Testing and Verification of TLS

24 Feb, 2017 · by Team Sesame

Introduction

TLS/SSL is the most widely adopted protocol for securing online communication. However, as we have seen in the past few weeks, creative attackers have found it riddled with exploitable weaknesses. Rather than just reacting to attacks as they are discovered, many projects instead proactively seek out potential security flaws to implement remedies before vulnerabilities are exploited. This is done primarily by testing and verification, the topic of this week’s blog post.

First, we will examine some motivating attacks on TLS implementations, including the Heartbleed attack, CRIME attack, and the infamous “goto fail”, as well as their solutions. Next, we will discuss differential testing, a technique that creates well-formed but forged certificates, called “frankencerts”, and uses them to compare the responses of many popular implementations such as OpenSSL - and how they strengthened their defenses afterward (or didn’t). Finally, we introduce verification, which takes advantage of the relationship between computer systems and mathematics to rigorously prove properties about programs, either by type-checking existing programs or building a program from scratch starting with abstract refinement types.

Heartbleed

Heartbleed by Codenomicon (2014)

OpenSSL’s heartbleed bug exploits heartbeat requests between a client and a server. In the OpenSSL implementation, the client does not check the actual lengths of the message but trusts the length field in the request message. If the real message is shorter than the length specified in the length field, then the payload returned in the response heartbleed can also contain what happened to be in the allocated memory buffer. In this manner, secret keys, login credentials, sensitive data, and miscellaneous memory are all at risk of exposure.

Source: Wikipedia

Compression Ratio Info-Leak Mass Exploitation (CRIME)

The CRIME Attack by Juliano Rizzo and Thai Duong (2013)

CRIME attacks were developed by Juliano Rizzo and Thai Duong in 2012 and exploited TLS Compression by injecting plaintext into victim’s web requests and observing the outcome length. Tampering with web requests is made possible by injecting malicious JavaScript code through a network attack. Through many trials, the attacker can steal user cookies and hijack the session.

Source: Infosec Institute

Goto Fail;

Understanding Apple ‘goto fail’ Vulnerability by Amit Sethi (2014)

In February 2014, Apple released a security update on many versions of its operating system that included the following vulnerability in the function SSLVerifySignedServerKeyExchange.

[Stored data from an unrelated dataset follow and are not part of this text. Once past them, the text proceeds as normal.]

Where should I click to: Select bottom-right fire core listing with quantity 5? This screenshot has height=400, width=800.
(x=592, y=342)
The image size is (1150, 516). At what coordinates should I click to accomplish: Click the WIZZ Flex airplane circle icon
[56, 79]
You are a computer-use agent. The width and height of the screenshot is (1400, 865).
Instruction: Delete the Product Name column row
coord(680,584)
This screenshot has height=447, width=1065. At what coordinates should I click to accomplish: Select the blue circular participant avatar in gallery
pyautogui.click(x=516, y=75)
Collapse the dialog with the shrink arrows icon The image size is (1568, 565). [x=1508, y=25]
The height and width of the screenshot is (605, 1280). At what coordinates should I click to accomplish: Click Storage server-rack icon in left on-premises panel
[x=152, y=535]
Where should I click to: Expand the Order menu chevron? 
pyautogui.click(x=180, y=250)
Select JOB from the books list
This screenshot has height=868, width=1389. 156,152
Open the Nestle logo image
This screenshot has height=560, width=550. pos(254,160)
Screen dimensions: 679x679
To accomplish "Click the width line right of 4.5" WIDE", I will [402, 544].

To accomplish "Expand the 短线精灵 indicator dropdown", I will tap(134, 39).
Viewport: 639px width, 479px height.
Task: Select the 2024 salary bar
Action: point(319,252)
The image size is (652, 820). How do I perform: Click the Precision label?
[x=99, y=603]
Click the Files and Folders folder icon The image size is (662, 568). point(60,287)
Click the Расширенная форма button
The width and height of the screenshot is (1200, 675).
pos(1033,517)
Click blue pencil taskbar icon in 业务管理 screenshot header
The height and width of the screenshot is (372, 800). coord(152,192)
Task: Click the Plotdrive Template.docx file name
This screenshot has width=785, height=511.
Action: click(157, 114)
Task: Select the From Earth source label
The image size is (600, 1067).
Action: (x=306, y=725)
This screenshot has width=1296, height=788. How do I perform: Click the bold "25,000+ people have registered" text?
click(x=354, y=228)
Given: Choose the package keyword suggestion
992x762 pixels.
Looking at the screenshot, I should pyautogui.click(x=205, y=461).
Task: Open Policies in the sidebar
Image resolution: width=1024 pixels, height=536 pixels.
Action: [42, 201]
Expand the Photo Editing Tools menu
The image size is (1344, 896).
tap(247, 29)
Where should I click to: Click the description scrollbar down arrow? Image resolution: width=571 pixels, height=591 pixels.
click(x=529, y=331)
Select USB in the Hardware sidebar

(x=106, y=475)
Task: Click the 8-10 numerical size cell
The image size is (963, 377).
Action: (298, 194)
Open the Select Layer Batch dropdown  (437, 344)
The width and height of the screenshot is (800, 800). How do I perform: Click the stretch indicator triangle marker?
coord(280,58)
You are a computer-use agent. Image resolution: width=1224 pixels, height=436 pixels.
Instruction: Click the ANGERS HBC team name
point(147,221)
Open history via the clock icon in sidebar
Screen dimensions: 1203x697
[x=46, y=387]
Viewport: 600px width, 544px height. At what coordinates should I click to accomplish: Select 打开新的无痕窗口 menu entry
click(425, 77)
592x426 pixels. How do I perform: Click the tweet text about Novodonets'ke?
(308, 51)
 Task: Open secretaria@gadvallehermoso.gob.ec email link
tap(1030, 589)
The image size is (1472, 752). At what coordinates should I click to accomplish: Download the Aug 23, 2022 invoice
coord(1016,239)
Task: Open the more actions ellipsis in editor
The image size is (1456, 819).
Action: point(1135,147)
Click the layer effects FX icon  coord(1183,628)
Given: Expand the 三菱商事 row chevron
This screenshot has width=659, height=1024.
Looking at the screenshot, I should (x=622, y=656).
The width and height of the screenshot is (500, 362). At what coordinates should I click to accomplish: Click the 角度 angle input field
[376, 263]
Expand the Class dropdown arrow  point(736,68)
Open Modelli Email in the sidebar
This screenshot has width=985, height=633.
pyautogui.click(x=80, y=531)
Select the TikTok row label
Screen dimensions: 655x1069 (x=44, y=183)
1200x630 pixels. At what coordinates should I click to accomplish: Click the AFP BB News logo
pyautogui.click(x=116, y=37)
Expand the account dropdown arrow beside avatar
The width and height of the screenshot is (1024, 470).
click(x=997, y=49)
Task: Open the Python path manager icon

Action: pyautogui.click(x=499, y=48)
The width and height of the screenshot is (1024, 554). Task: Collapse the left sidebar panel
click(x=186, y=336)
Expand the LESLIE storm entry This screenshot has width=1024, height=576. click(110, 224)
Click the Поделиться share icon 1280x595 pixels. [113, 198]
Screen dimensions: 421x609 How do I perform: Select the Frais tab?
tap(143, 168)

if ((err = SSLHashSHA1.update(&hashCtx, &signedParams)) != 0)
    goto fail;
    goto fail;
  … other checks …
  fail:
    … buffer frees (cleanups) …
    return err;

Source: David A. Wheeler

The indentation on the second goto fail; is misleading. The lack of curly brackets meant that the second goto fail; will always be executed, skipping vital signature checking and accepting both good and bad signatures.

Differential Testing

Using Frankencerts for Automated Adversarial Testing of Certificate Validation by Chad Brubaker, Suman Jana, Baishakhi Ray, Sarfraz Khurshid, and Vitaly Shmatikov (2014)
An empirical study of goto in C code from GitHub repositories by Meiyappan Nagappan, Romain Robbes, Yasutaka Kamei, Éric Tanter, Shane McIntosh, Audris Mockus, and Ahmed E. Hassan (2015)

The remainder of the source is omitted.